Discipline: Physics
Subcategory: STEM Research
Andriy V. Semychayevskyy - Lincoln University
Co-Author(s): Harley T. Johnson, UIUC, Urbana, IL
This HBCU-UP RIA award’s main objective is to initiate the PI’s research on the structure-property relationships in semiconductor materials for photovoltaic solar cells working under different levels of incident light. This project is also meant to assist us in setting up our new Engineering Science program and in involving some of the current students in research. Dislocations and other defects in silicon and other electronic materials affect electronic transport properties, including carrier recombination rates and spatial distribution of carrier occupancy statistics. The carrier scattering and recombination processes affect the carrier dynamics in solar cells, and one of the interesting cases is the change in the electrical characteristics of PV solar cells when the photon flux density is varied. Until recently, most of the analysis used properties of bulk semiconductors to model carrier dynamics without any reference to the spatial distribution of defects or related electronic material properties. Modern characterization techniques, including spatially-resolved photoluminescence and photoelasticity can be used to deduce both the defect structure and the spatial distribution of carrier occupancies. Our collaborators at the University of Illinois at Urbana-Champaign have produced a large number of IR transmission and PL images for polycrystalline Si wafers as a part of another NSF-sponsored research project (GOALI).
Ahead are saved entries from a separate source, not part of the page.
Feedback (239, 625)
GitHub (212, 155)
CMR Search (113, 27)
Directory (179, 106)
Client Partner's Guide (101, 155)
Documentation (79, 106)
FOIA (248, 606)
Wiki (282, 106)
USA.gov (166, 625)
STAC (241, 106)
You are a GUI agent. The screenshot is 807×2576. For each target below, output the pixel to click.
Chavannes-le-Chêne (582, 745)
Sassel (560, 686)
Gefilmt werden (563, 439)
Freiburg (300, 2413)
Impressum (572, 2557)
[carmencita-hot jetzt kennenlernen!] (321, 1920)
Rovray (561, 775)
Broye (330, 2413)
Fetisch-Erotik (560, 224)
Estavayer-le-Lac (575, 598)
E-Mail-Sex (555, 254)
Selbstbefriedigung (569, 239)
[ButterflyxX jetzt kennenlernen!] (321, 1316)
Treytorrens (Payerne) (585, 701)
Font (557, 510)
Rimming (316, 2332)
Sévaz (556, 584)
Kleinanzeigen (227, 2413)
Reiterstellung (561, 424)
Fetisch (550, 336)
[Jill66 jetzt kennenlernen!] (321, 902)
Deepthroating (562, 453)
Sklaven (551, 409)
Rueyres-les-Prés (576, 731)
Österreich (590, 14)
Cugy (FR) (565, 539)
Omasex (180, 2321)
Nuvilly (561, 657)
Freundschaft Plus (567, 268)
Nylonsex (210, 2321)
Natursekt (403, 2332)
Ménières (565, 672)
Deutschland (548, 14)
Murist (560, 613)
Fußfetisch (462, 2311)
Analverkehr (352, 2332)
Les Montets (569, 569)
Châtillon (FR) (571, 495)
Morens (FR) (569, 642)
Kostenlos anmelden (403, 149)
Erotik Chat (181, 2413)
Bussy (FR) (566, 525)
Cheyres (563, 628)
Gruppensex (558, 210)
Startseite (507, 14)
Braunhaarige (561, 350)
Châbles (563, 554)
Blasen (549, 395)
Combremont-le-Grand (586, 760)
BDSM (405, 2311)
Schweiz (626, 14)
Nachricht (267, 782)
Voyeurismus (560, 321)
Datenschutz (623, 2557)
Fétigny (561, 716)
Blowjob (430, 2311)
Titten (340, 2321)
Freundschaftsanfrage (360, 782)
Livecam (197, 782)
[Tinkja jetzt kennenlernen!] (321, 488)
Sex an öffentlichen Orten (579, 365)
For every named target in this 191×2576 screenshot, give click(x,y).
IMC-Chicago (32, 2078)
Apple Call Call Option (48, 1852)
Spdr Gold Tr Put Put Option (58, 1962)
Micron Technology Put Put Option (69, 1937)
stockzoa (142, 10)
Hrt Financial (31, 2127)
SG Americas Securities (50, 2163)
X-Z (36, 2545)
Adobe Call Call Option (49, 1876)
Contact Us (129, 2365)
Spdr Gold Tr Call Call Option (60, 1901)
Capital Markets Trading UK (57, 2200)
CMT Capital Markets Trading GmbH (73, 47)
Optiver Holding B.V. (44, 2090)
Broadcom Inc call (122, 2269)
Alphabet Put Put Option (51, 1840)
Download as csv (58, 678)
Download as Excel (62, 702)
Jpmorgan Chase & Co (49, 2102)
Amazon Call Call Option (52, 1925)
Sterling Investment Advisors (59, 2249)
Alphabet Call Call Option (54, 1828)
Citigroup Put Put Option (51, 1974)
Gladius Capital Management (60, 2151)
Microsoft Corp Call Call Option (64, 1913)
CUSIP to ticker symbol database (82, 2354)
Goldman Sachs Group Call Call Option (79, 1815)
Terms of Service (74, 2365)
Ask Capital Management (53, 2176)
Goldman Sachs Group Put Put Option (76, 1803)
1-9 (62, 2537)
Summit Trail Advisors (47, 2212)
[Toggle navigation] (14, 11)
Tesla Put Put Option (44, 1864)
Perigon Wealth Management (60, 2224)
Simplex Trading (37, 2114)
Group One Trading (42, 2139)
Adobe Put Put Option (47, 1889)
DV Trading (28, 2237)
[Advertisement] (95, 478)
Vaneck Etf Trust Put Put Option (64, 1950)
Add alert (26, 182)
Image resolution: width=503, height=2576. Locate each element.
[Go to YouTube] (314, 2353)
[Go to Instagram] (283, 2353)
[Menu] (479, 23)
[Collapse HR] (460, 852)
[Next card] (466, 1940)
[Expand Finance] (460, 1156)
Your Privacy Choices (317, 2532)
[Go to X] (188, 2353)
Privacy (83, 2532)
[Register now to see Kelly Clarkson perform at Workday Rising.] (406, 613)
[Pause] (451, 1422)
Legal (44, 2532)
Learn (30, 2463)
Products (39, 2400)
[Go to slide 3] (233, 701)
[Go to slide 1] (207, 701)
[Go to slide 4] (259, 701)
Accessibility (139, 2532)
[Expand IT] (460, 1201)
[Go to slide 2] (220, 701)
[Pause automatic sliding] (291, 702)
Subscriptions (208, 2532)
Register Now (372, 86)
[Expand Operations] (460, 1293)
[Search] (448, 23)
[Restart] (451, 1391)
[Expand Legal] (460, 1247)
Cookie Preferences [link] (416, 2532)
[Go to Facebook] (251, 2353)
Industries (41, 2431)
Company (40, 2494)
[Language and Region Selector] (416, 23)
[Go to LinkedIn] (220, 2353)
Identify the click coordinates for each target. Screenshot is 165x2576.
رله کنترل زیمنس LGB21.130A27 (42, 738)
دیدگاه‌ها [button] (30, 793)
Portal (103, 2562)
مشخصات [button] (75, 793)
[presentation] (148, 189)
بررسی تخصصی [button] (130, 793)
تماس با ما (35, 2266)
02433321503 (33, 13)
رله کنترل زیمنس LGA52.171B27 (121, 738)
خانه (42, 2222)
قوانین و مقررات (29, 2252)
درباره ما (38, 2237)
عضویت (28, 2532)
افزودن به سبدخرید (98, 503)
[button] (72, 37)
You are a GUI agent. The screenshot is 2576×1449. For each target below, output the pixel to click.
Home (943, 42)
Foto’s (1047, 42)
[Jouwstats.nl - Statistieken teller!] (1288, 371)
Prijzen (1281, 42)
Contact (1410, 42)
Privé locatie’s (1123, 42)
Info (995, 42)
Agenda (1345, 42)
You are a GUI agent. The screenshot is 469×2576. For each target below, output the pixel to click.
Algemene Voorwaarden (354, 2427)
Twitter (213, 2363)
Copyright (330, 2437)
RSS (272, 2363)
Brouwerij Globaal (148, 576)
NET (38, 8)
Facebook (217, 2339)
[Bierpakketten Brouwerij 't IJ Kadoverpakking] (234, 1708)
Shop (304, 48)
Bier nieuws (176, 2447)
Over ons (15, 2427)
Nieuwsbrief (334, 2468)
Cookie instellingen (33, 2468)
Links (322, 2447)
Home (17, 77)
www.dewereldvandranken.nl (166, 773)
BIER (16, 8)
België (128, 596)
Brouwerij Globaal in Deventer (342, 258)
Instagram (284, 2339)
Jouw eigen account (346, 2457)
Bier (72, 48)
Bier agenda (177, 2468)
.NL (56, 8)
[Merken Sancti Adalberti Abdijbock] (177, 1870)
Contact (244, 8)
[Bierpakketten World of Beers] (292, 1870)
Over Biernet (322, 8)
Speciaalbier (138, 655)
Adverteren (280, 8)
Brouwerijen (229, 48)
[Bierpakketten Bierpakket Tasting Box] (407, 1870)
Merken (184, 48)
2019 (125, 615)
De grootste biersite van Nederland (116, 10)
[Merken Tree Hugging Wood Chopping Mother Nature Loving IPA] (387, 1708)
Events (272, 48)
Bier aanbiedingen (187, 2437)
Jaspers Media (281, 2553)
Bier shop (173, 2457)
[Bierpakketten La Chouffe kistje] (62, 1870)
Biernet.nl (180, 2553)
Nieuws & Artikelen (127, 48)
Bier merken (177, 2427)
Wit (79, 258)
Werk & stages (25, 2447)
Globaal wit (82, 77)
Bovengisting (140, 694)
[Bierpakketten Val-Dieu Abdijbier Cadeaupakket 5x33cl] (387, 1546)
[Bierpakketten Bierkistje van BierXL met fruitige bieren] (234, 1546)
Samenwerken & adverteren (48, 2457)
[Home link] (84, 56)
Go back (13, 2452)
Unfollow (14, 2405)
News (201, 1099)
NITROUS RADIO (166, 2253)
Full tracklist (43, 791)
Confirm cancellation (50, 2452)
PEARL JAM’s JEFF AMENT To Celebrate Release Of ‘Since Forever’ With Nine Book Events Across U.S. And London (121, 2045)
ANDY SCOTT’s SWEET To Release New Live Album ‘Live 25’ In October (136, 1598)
These images will be used to generate input parameters for our carrier transport models. Three undergraduate minority students (Engineering, Computer Science, and Physics majors) have been hired to work on this HBCU-UP RIA project in November of 2015 to perform optical and electrical characterization of semiconductor wafers and also to do data analysis (image processing of PL images using Matlab). At the moment we have preliminary data that reveal the problem of photovoltaic conversion efficiency degradation at higher illumination densities, and we are working on the interpretation of the spatially-resolved PL images obtained from our collaborators. The PI has also been developing multiphysics models of carrier transport in polycrystalline semiconductors with spatially resolved electronic properties.